### TASK STATEMENT
Repeat the rows from the line containing "Switch to the Healing tab" through the line containing "click(386, 18)", including both of those lines, and leave the pictures out.

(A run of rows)
□ □ □ □

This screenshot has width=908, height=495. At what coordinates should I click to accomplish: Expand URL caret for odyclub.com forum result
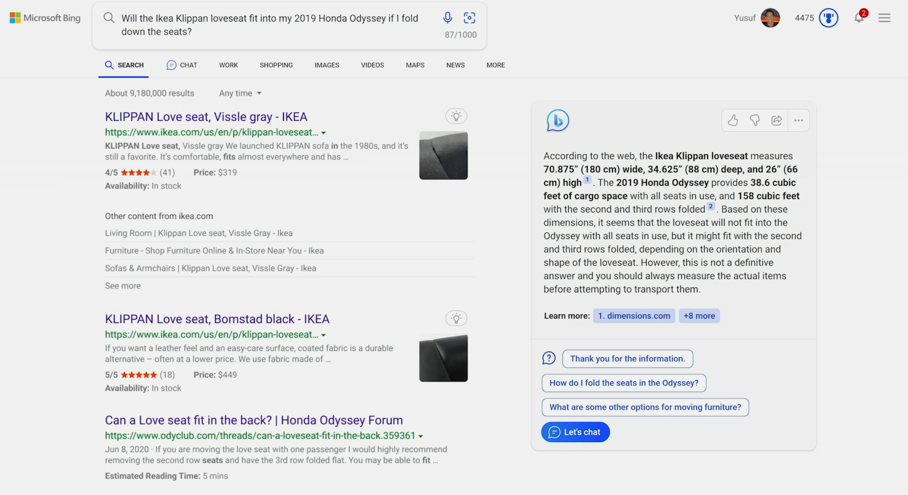click(421, 436)
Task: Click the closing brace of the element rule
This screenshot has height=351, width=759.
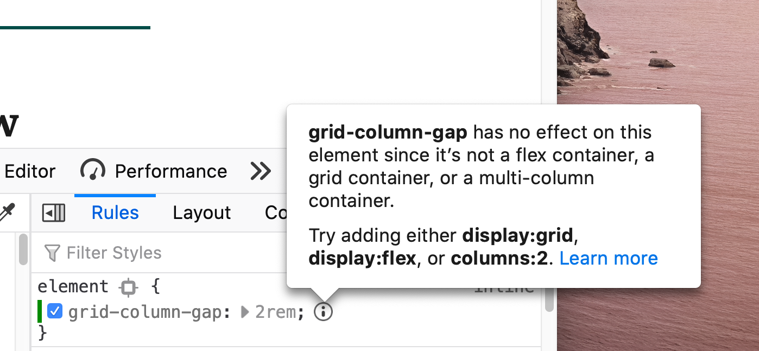Action: point(43,332)
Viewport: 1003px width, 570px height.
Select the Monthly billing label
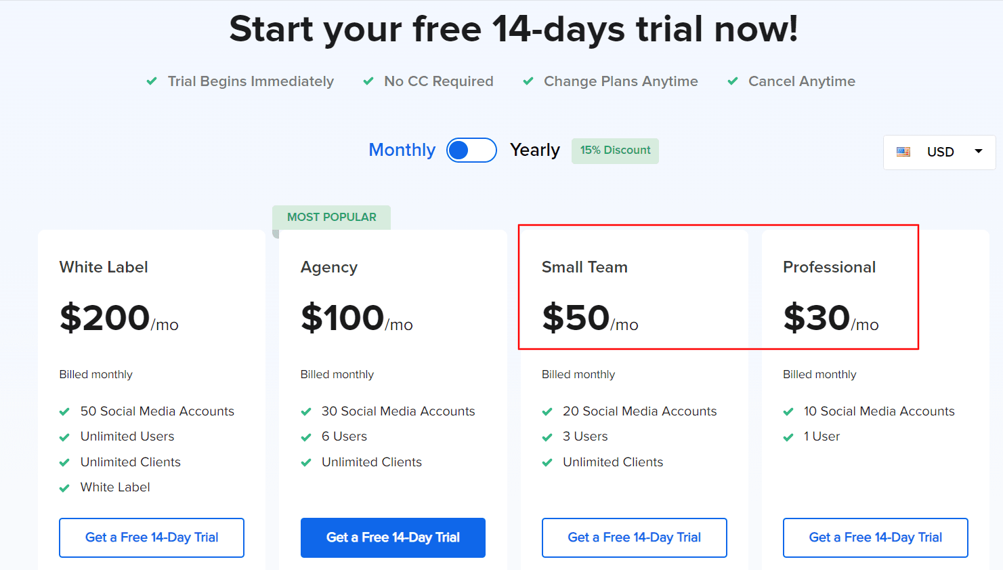(x=402, y=150)
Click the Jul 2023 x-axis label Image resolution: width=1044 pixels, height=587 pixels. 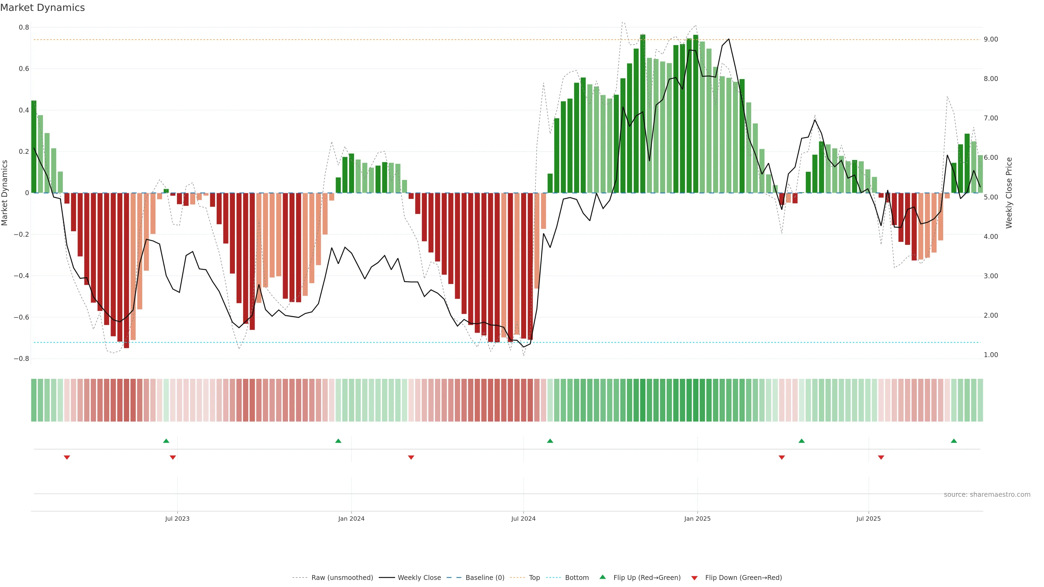click(177, 519)
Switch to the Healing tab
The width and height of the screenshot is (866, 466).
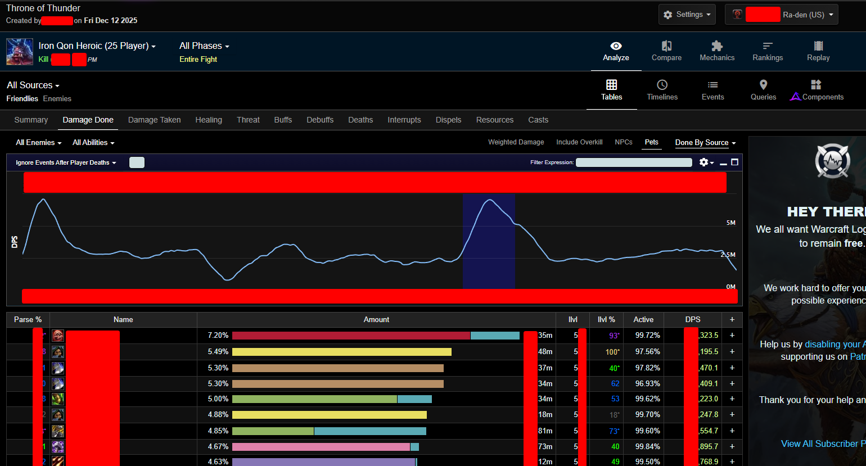[x=209, y=120]
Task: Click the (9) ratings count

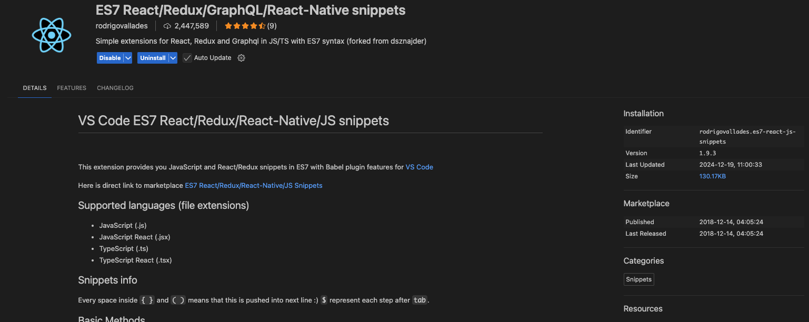Action: pos(272,26)
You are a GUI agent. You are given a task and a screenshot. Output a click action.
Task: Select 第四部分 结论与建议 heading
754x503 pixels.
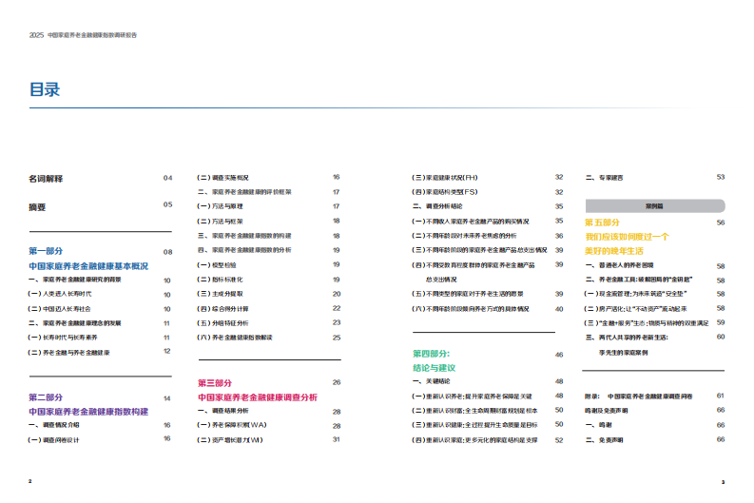point(431,360)
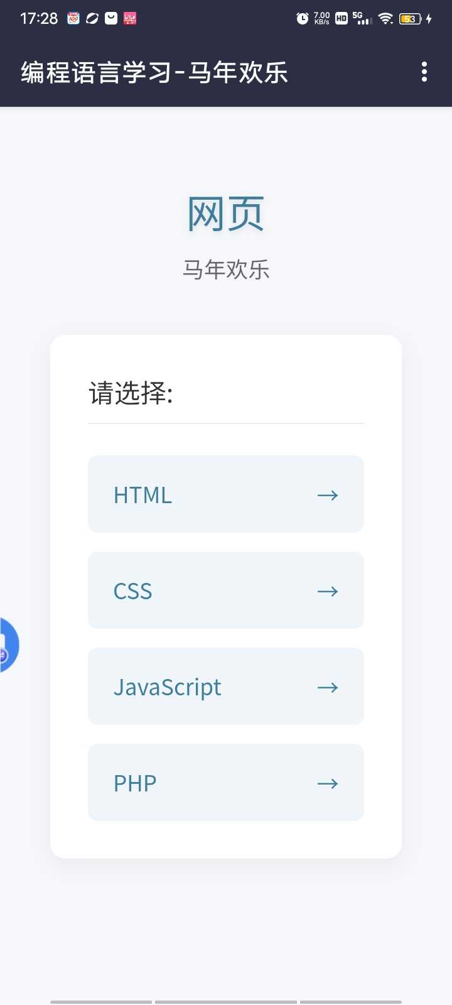Tap the Wi-Fi status bar icon
452x1005 pixels.
click(386, 18)
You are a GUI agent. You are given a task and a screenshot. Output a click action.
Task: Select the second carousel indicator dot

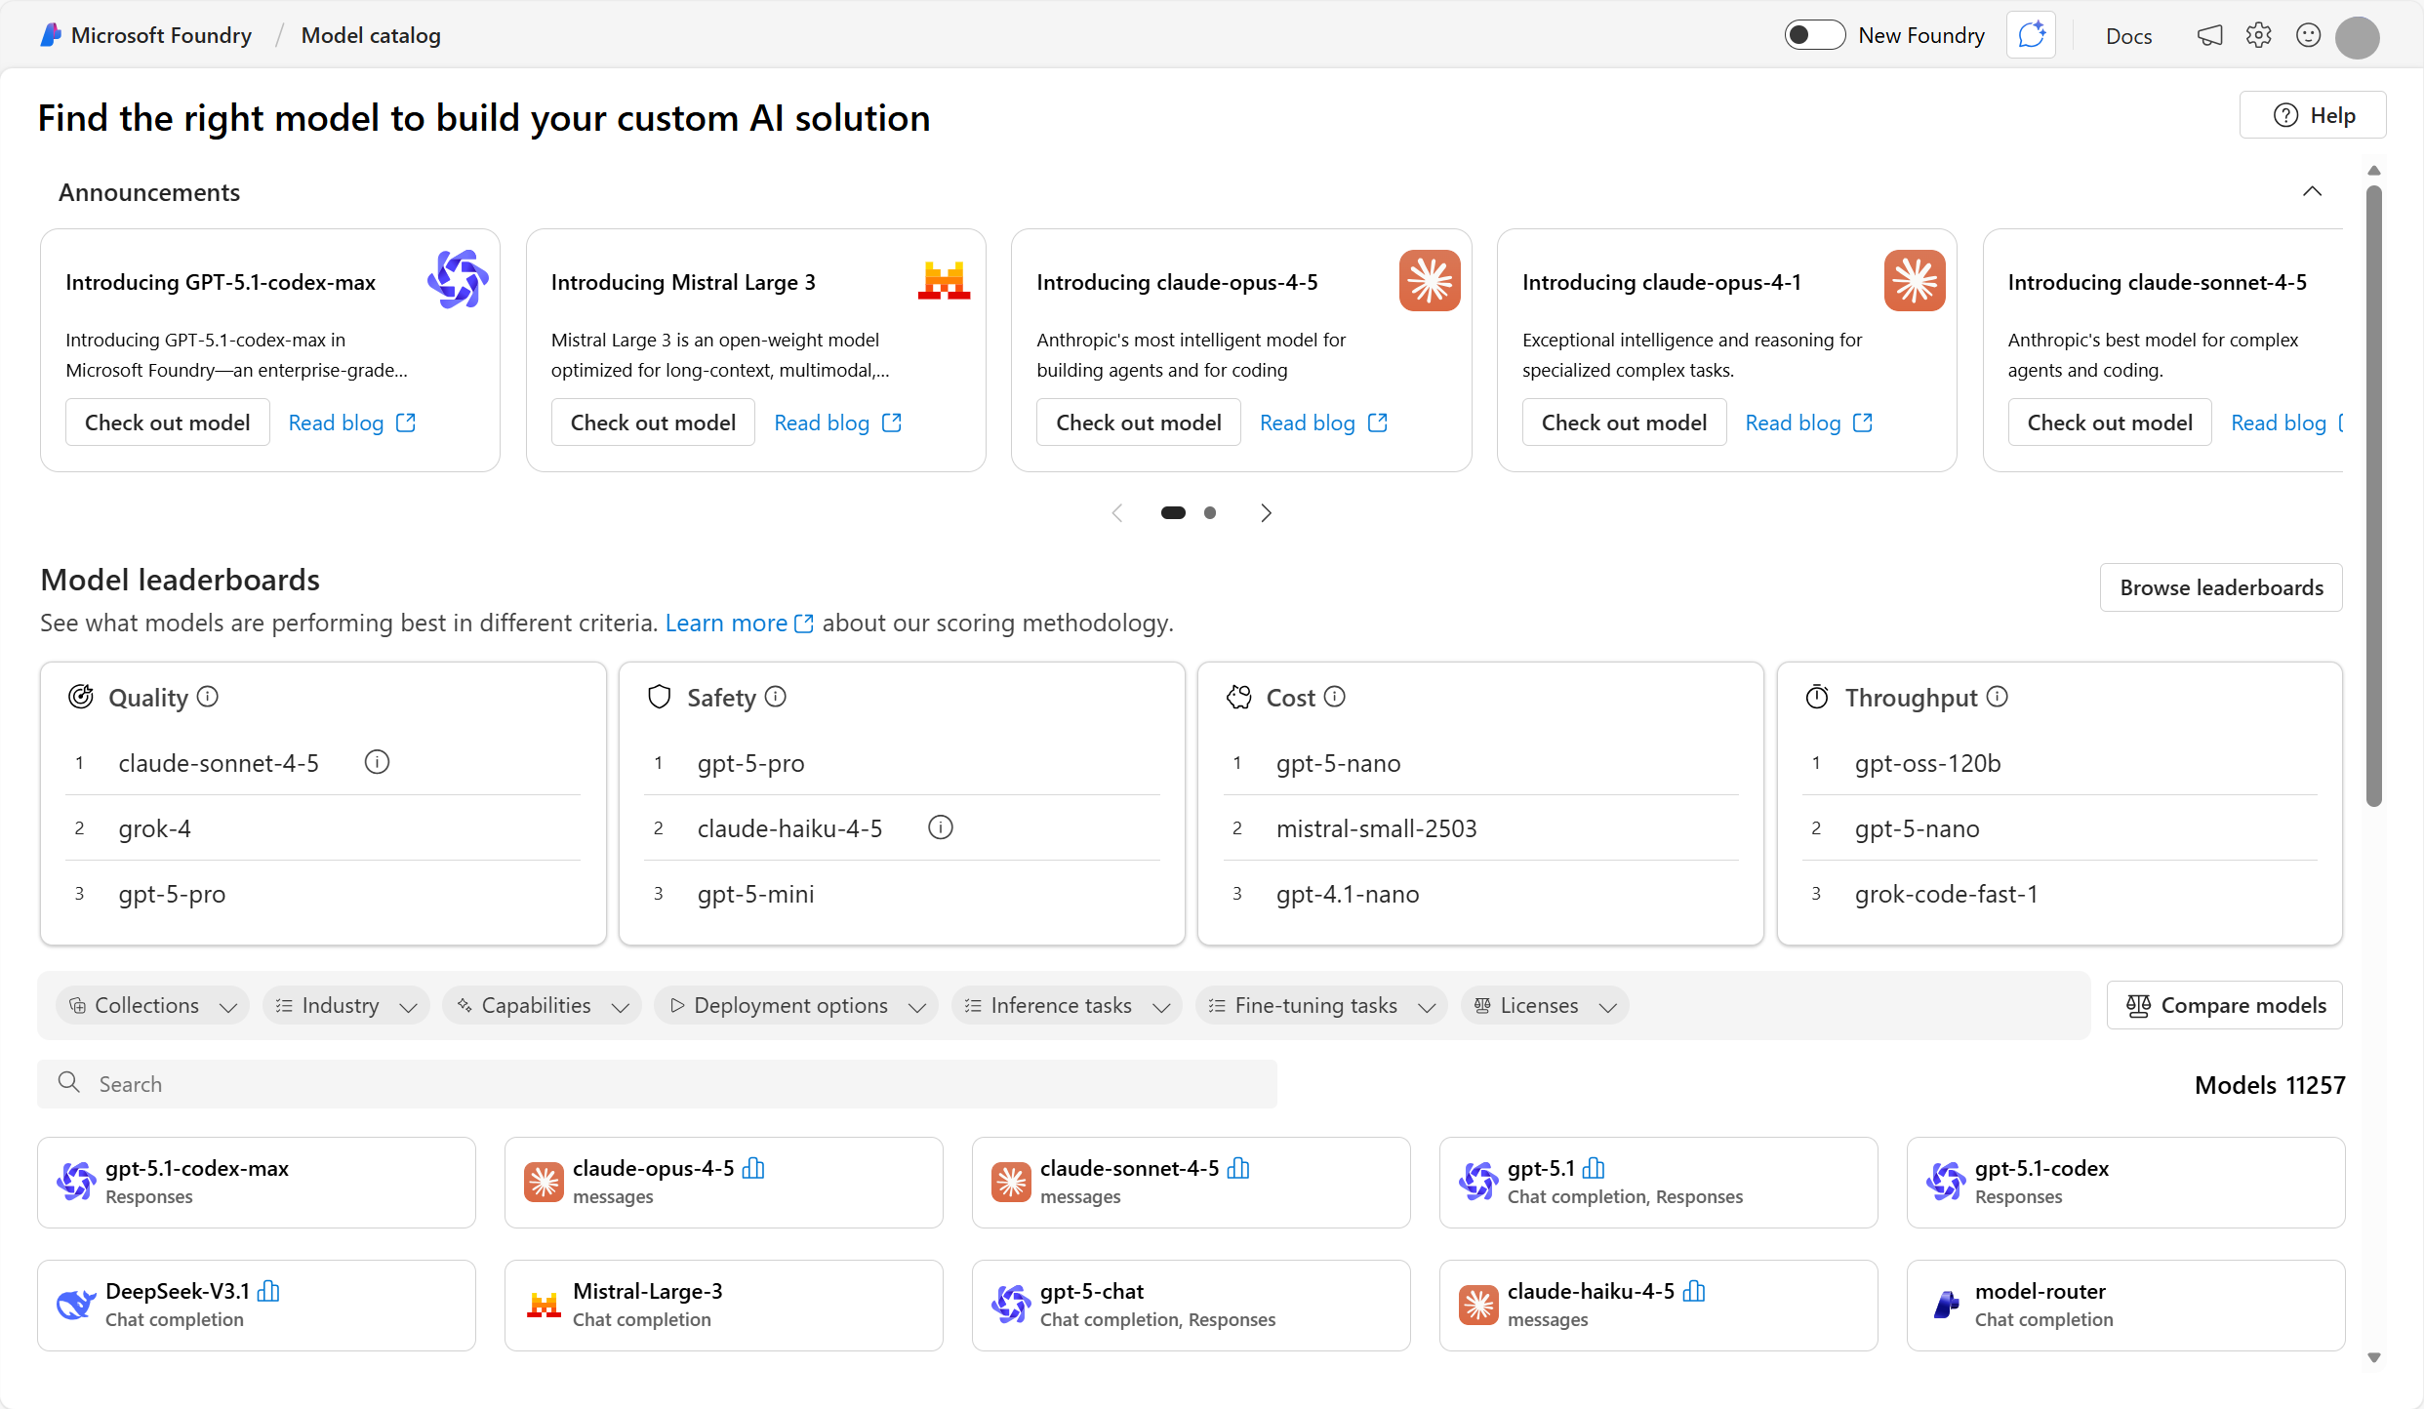(x=1210, y=511)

□ □ □ □

### FINISHED EXERCISE
Switch to the Healing tab
The width and height of the screenshot is (866, 466).
[x=209, y=120]
Task: Click the (9) ratings count

Action: pos(272,26)
You are a GUI agent. You are given a task and a screenshot. Output a click action.
Task: Select 第四部分 结论与建议 heading
754x503 pixels.
point(431,360)
Tap the Wi-Fi status bar icon
452x1005 pixels.
click(386, 18)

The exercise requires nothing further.